Aminá ficou assombrada com aquilo. Sérgio não demonstrou impacto, apenas continuou desenhando borboletas no papel.
— Sabe por que eu gosto delas? — Sérgio colocou o dedo indicador sobre o inseto que estava desenhando. — Pois elas são rápidas e sutis. Você precisa aprender tanto a se proteger para que não roubem seus pensamentos quanto você precisa ser hábil a pegar pensamentos de outras pessoas. Não precisei ir muito longe para descobri o que falei. Agora é sua vez de tentar.
Aminá ficou quieta esperando por mais.
— Você sabe feitiços de proteção?
Aminá fez que sim.
— Com palavras ou instrumentos?
— Ambos. — Aminá respondeu.
— Isso não é o bastante. Você pode usar a si mesma como proteção. Você consegue imaginar... É como cozinhar. Imagine que você está fritando a se própria, a camada exterior fica mais rígida e dentro continua mole, consegue entender?
— Não.
— Por isso eu não ensino essas coisas, sou péssimo. Vou te fazer sentir então.
Aminá o sentiu chegando e puxando um pouco dela também.
— Agora tente.
Aminá sentiu como se houvesse congelado. Ouviu Sérgio inspirar e expirar.
— Fantástico. Você aprende rápido. Agora que você sabe como permanecer do mesmo tamanho tente expandir, e quando você e estiver grande o bastante para se aproximar tente tirar algo de mim.
Aminá e Sérgio respiraram sincronizadamente.
— Não acho que Vanessa tenha inveja de você. — Disse Sérgio passando a página que estava repleta de desenhos.
— Como? — Aminá indagou.
— Quando você estava vindo, você estava tão focada em me encontrar que esqueceu que eu também poderia estar procurando por você. E quando você se aproximou de mim você não encontrou nada pois eu estava bloqueado. Tente outra vez e serei mais gentil.

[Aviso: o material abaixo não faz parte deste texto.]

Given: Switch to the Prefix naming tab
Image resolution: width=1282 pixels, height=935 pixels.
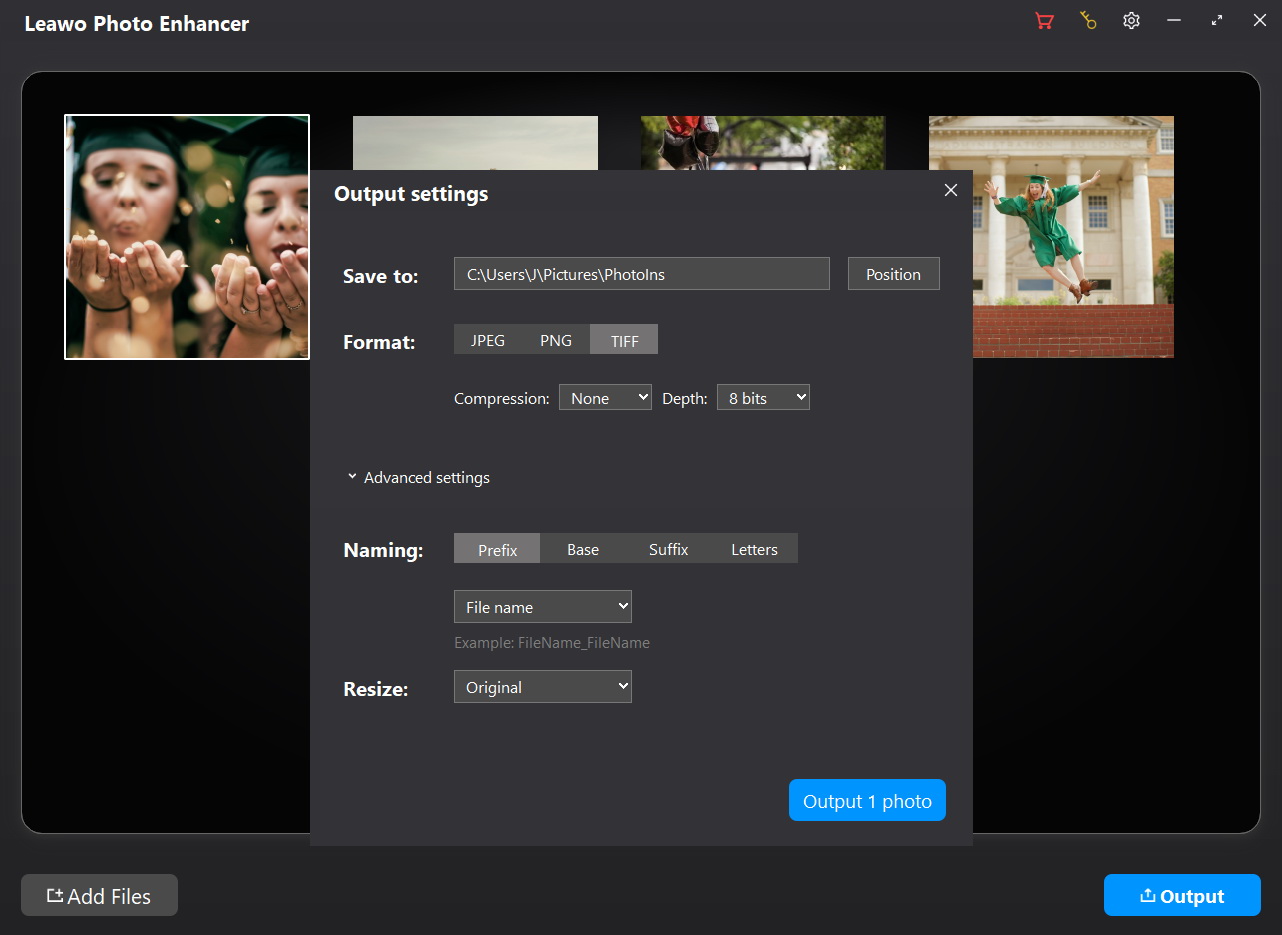Looking at the screenshot, I should [x=497, y=549].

Aminá inspirou e sentiu-se expandir para além da sua rigidez, sentiu a mesa, a bolsa, a varinha, o caderno de desenhos... havia algo ali. Aminá sentiu Sérgio escrevendo palavras nas asas das borboletas, ela as repetiu dentro dos próprios pensamentos.
— Boa garota. — Disse Sérgio. — Finalmente soube onde procurar.
Aminá olhou para a própria mão e para a chave entre seus dedos.
— Isso não é trapaça?
Sérgio deu de ombros.
— Você tinha que achar a sala escondida. E com esse desafio, você aprendeu a bloquear, invadir e ler objetos. Ainda conseguiu tirar objetos escondidos. Fantástico.
Aminá estava inegavelmente feliz e aliviada. As comidas chegaram e eles comeram. Ela sentiu seu corpo relaxar. Deixou-se ir, e viu Sérgio quando criança correndo por um campo verde, outro garoto o seguia, o sol estava forte, Aminá sentia a brisa, sentia a grama em seus pés. Ambos seguiam uma borboleta preta e laranja. Sérgio tropeçou e caiu. O outro garoto caiu sobre ele. Ambos riram e o garoto o beijou. Aminá sentiu o gosto de morango em sua própria língua. Ela expirou e abriu os olhos. Sérgio a encarava.
— Você é ainda mais talentosa do que eu pensei. — Sérgio riu. — Não faça mais isso.
— Não deixe mais a guarda baixa. — Brincou Aminá.
Sérgio passou os dedos pelo desenho de cédulas e deixou o dinheiro sobre a mesa com mais gorjeta do que fora cobrado.
Ambos se levantaram e caminharam em silêncio de volta a academia.